### What is required
What do the lines say, reproduced word for word, from the first of the entries below through the line bearing "Task: Toggle the MyDir view button"?

### Supplied records
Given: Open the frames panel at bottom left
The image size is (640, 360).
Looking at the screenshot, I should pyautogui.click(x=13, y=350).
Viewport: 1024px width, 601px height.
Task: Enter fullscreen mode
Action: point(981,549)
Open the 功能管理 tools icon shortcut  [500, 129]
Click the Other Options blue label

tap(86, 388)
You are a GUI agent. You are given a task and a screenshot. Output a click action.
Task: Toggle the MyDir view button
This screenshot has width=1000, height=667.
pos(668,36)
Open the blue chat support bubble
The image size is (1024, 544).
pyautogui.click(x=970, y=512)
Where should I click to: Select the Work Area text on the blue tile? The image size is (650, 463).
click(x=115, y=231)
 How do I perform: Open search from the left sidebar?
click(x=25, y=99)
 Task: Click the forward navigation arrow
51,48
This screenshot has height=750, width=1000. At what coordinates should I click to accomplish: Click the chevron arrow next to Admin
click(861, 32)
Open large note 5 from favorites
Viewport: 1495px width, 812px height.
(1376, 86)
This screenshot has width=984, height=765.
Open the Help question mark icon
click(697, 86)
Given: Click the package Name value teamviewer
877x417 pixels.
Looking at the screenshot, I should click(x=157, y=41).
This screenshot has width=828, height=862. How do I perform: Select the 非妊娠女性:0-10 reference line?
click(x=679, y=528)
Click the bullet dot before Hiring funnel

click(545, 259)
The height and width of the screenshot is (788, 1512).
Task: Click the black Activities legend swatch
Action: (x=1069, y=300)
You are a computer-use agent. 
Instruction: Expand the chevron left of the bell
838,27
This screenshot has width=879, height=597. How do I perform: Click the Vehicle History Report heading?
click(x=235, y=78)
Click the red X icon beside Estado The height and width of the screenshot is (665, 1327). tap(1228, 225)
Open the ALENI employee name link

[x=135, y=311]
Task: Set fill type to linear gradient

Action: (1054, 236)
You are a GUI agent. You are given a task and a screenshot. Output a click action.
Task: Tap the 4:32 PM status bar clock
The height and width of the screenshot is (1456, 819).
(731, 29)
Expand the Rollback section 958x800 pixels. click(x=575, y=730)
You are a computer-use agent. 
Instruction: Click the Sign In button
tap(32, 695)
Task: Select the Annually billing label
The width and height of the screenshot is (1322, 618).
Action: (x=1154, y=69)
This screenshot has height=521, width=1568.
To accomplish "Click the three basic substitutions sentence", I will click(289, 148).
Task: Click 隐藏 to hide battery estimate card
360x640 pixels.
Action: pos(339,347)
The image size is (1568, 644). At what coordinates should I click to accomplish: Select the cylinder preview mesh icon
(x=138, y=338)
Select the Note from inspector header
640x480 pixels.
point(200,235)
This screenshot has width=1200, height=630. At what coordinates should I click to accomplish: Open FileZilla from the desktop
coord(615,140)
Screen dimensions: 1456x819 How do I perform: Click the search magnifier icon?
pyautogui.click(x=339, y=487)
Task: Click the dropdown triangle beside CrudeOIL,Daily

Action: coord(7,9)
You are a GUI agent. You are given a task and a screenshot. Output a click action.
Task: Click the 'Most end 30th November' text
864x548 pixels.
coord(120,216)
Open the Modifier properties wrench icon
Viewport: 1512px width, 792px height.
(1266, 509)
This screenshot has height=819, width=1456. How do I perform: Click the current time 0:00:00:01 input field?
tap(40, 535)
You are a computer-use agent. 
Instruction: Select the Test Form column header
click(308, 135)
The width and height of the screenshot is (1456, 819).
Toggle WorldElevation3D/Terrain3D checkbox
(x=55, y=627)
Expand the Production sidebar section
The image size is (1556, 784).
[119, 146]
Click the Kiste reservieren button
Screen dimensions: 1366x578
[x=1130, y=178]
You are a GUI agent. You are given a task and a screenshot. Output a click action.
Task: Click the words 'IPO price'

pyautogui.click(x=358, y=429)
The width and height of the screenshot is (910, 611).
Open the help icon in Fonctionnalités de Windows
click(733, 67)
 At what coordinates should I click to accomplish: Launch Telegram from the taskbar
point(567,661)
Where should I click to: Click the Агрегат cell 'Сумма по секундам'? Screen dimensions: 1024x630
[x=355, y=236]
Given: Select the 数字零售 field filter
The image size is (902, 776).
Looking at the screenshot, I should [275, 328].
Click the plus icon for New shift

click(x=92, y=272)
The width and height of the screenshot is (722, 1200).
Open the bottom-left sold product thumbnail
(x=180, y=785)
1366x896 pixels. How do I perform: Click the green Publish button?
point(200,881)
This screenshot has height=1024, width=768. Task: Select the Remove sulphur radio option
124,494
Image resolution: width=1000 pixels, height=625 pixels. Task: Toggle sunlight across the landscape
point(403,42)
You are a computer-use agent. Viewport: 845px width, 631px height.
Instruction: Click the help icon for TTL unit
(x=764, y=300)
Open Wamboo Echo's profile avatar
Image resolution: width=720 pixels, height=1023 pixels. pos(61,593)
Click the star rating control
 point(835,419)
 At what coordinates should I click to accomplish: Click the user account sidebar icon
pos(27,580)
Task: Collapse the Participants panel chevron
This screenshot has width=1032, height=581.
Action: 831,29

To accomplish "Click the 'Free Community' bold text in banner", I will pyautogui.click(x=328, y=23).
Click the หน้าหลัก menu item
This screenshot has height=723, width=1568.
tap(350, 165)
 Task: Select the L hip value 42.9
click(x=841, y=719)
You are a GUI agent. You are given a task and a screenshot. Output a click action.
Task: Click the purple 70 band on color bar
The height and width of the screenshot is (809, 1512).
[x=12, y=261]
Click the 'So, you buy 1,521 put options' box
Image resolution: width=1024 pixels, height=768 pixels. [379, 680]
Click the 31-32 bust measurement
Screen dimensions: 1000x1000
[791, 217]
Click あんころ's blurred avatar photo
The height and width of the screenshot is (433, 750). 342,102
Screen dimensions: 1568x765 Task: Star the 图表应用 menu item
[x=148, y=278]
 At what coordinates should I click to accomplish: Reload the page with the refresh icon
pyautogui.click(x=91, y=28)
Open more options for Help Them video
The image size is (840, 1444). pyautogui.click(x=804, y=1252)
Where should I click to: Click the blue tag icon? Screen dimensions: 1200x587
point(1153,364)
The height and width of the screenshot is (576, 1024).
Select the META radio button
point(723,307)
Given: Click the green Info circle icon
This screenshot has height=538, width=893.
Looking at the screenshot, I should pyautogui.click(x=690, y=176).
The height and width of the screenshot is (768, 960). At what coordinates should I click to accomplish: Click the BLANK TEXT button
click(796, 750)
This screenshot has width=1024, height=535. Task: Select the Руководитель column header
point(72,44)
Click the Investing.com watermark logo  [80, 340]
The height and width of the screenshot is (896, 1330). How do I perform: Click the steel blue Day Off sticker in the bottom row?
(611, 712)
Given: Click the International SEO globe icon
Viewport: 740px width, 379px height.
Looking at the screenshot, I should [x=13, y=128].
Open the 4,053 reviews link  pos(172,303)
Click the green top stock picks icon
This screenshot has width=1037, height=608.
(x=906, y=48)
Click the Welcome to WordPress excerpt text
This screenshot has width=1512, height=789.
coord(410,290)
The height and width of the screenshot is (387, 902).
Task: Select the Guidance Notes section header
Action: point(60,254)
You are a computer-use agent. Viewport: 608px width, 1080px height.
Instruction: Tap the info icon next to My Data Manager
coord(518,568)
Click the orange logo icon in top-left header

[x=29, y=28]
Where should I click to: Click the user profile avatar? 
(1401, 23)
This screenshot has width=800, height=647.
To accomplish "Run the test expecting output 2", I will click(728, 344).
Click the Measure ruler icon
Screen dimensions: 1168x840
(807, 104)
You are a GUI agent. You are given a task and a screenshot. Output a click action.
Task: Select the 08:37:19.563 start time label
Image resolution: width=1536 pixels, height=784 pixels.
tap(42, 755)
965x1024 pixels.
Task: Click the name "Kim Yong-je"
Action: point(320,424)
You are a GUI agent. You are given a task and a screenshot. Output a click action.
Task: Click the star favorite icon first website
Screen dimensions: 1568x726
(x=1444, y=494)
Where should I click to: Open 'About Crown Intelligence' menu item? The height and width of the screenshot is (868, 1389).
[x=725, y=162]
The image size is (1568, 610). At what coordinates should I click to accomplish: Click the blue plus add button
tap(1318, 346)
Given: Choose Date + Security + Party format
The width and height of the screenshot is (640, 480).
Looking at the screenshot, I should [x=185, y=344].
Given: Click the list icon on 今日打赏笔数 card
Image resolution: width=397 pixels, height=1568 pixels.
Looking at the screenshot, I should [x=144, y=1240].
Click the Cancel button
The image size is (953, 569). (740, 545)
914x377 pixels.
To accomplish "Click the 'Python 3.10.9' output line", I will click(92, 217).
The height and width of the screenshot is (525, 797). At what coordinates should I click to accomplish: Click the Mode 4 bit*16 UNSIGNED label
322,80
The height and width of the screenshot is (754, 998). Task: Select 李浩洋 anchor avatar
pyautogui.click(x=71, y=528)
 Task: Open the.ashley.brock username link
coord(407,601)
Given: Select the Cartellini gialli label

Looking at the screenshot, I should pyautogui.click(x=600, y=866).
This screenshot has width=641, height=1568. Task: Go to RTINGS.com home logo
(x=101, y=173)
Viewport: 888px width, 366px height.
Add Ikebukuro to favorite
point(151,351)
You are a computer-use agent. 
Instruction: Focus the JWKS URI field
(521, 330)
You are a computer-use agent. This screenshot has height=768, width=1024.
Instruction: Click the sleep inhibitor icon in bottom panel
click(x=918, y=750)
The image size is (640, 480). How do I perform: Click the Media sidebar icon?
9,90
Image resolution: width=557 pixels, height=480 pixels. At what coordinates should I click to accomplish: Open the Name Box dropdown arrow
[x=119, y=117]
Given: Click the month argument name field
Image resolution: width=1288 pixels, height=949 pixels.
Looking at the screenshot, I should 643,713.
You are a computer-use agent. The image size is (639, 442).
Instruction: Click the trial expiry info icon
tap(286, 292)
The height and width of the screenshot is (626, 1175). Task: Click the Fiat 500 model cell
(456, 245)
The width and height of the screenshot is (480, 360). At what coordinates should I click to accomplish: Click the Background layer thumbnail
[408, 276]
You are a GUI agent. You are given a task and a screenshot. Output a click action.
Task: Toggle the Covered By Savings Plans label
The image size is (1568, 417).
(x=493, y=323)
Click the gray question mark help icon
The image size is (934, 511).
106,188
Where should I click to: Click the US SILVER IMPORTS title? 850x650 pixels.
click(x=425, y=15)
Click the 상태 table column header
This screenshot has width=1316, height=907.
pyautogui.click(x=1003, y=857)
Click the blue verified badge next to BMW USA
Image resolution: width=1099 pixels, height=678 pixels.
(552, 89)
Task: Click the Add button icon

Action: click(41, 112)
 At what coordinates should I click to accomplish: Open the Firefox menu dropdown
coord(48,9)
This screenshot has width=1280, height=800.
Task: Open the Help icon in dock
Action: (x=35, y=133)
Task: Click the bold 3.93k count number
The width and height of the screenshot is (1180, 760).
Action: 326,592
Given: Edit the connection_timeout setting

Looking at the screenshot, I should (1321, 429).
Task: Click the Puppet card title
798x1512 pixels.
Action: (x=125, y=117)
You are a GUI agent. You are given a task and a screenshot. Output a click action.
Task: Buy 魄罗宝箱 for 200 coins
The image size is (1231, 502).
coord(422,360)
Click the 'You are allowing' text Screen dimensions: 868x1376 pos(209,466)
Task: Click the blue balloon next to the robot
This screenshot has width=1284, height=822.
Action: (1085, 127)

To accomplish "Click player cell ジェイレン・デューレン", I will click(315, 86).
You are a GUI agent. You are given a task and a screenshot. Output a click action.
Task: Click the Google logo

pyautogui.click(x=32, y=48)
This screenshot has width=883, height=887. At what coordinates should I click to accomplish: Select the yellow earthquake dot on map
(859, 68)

### Answer section
Given: Open the frames panel at bottom left
The image size is (640, 360).
Looking at the screenshot, I should pyautogui.click(x=13, y=350).
Viewport: 1024px width, 601px height.
Task: Enter fullscreen mode
Action: point(981,549)
Open the 功能管理 tools icon shortcut  [500, 129]
Click the Other Options blue label

tap(86, 388)
You are a GUI agent. You are given a task and a screenshot. Output a click action.
Task: Toggle the MyDir view button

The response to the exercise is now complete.